NEVER-THE-LESS
by Sean
Please note: MP3s are only kept online for a short time, and if this entry is from more than a couple of weeks ago, the music probably won't be available to download any more.


 

Photo from vivoshop's Etsy shop

Last week, Said the Gramophone played host to its first ever concerts. If you were there, you know how splendid they were. If you weren't, imagine the most splendid thing you can, and then multiply by a dozen roses. Our thanks go out hard & hearty to all the bands; to Hil, Dan, Patricia and Lisa at Pop; to Andrew Rose; to Matthew and Frank; to other Matthew for graphics; to sound-guys Christian, Drew and especially Dan Lagacé; and to everyone who showed their face for short or long whiles.

Christine Fellows - "What Makes the Cherry Red". On Wednesday night some of us gathered at a room called Le Gymnase, a place of wood and concrete and gold banding, and amid lamps and lamplight listened. There was a performance by Julie Doiron + drummer, bashful stories interrupted by bouts of furious playing, gnashing at notes, the bitter & the sweet. There was a show by Ola Podrida, all the way from Brooklyn, who made their weariness insistent. (A reminder that some of our fiercest feelings happen at the end of long days, when hopes are worn threadbare.) And there was first, flush, an hour with Christine Fellows and her friends.

Her new album, Nevertheless, is front-parlour and porcelain duck. That is to say it's a record about an elderly protagonist, or of her, or for her; an old woman called Betty who's still deeply alive, eyes wide open. Christine sings the woman's songs with deference, affection, and even a certain glee - a lightness that is often absent from this subject-matter.

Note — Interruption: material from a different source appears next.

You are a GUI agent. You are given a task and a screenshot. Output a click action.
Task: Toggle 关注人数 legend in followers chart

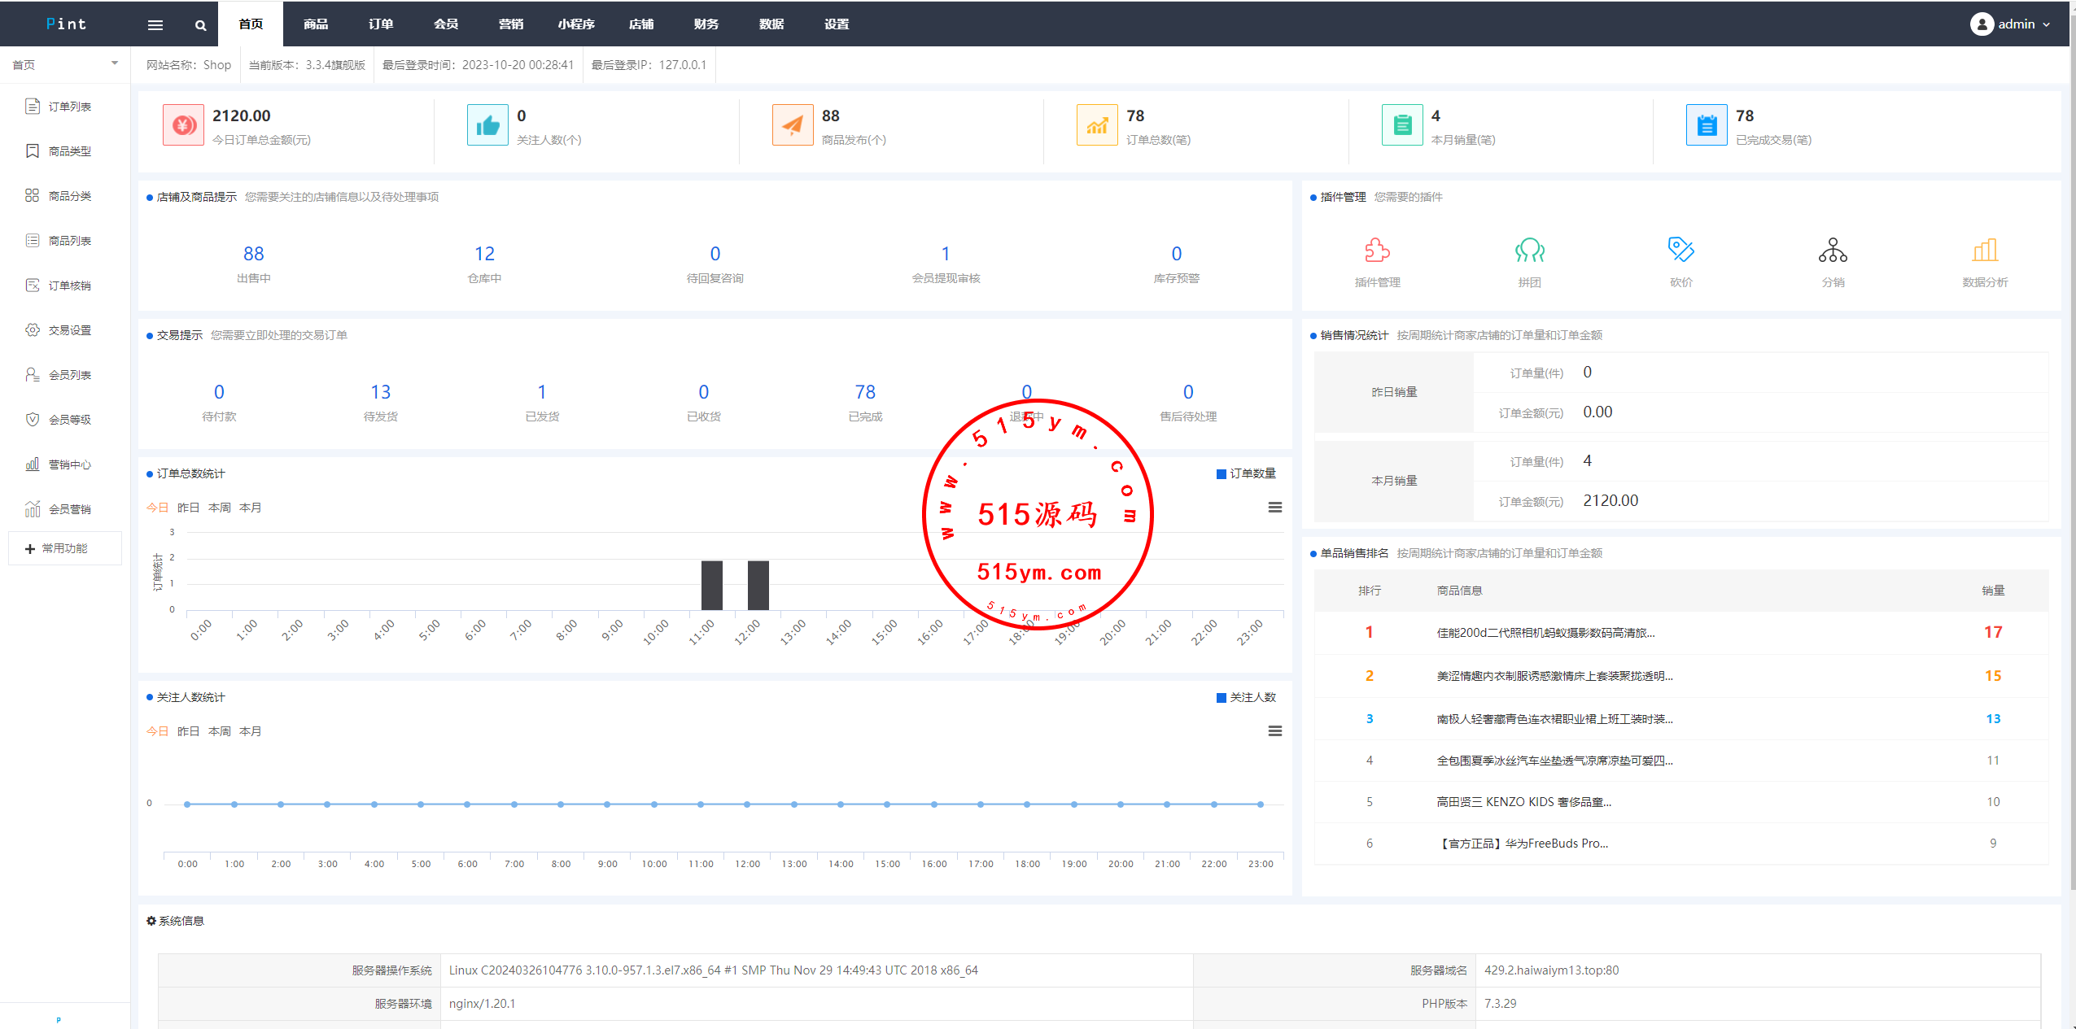[x=1245, y=697]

But "What Makes the Cherry Red", set in the centre of Nevertheless, is not a song lodged in narrative. Instead it is a caesura, an interruption, a little breath. It is a moment where Christine takes us aside to say something vital and generous. She makes a string of assertions I desperately wish to be true, and makes them from a fabric of sound that is so beautiful it verges on the sublime; the sort of bloom and rise that'll shake you as you sit there, that'll prick tears in your eyes, that'll make you uncertain of where pretty becomes beautiful; that'll make you wonder again if perhaps a sunset can redeem a day.

Someone said that lately my posts here have been diary-like. And there's some truth to this; I've been talking to myself, writing things out loud. I've been wondering about love - love fierce, fickle, falling, flying, failing. I've been inspired and disappointed by it. It's Friday and in Montreal this week I feel a little jaded, a little grey; a little less than I was. So what I want is to sew "What Makes the Cherry Red" onto my every sleeve, to find it written on every mirror, to see it in clouds and on the bellies of birds, in a girl's eyes, in the bottom of a cup of coffee. I want to see and feel this song in places other than a recording; I want to see it in places where its promises become incontrovertible truths. I want to know it to be true, what Christine sings. That one day what makes the cherry red will tie a knot in me, and forgive us our decay.

[Christine's MySpace / Nevertheless is released in early November on Six Shooter Records, and is available from her on tour.]

[This is too long, already. I will write about the other two concerts on Monday.]

---

As previously stated, our own Dan Beirne appears in the play Legend of the Barbarian, presently mounted at the Theatre Ste-Catherine in Montreal. I saw the play on Thursday night and it's just about the most fun you can have in a room with a concubine, a goblin, a blind seer, and a bunch of people wearing furs. It's ridiculous but even more absurdly it's fraught - all these barbarians and mercenaries caught up in genuine internal struggle, melodrama painted on the insides of peoples' kohl-rimmed eyes. It runs until the 20th, and includes one decapitation, two eye-gougings, and a generous quantity of loincloths. Go on!

---

[You can buy the cherries in the photograph above.]

Posted by Sean at October 12, 2007 8:00 AM
Comments

Thanks for putting on a great show.
I wish I could have made it for Christine Fellows' set. I would have still been at the Airport, probably looking for a taxi.
Julie Doiron was amazing though. The best thing I saw at Pop Montreal.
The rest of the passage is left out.